Task goal: Reproduce the data below with every instance of "screenshot" switched to "image" and all other text unchanged, leaving the pictures out.

** Start Given information **

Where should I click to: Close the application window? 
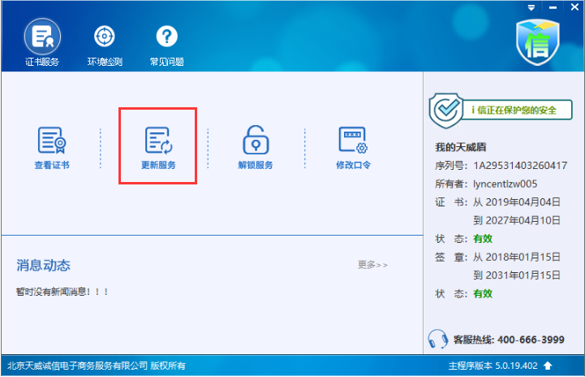click(x=573, y=7)
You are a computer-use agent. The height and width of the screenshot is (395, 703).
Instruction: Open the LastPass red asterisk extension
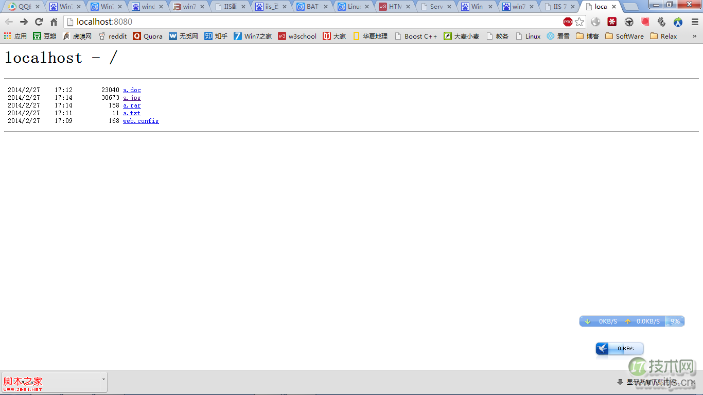click(x=612, y=22)
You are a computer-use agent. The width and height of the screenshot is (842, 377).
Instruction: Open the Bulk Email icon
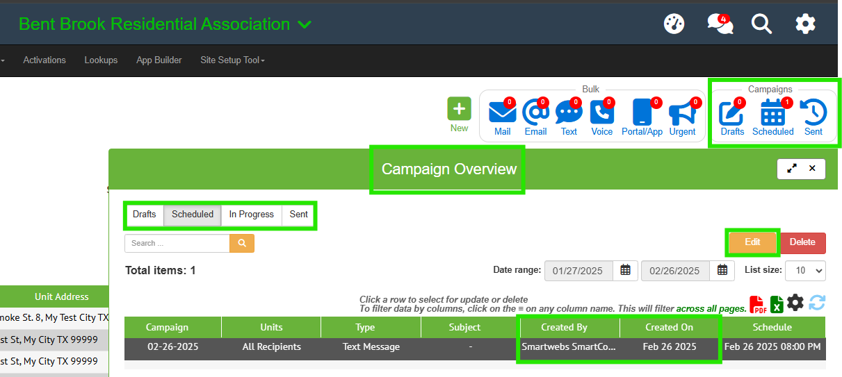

** End Given information **

Exercise response:
Where should I click to: Close the application window? 
click(x=573, y=7)
You are a computer-use agent. The height and width of the image is (395, 703).
Instruction: Open the LastPass red asterisk extension
click(x=612, y=22)
You are a computer-use agent. The width and height of the image is (842, 377).
Instruction: Open the Bulk Email icon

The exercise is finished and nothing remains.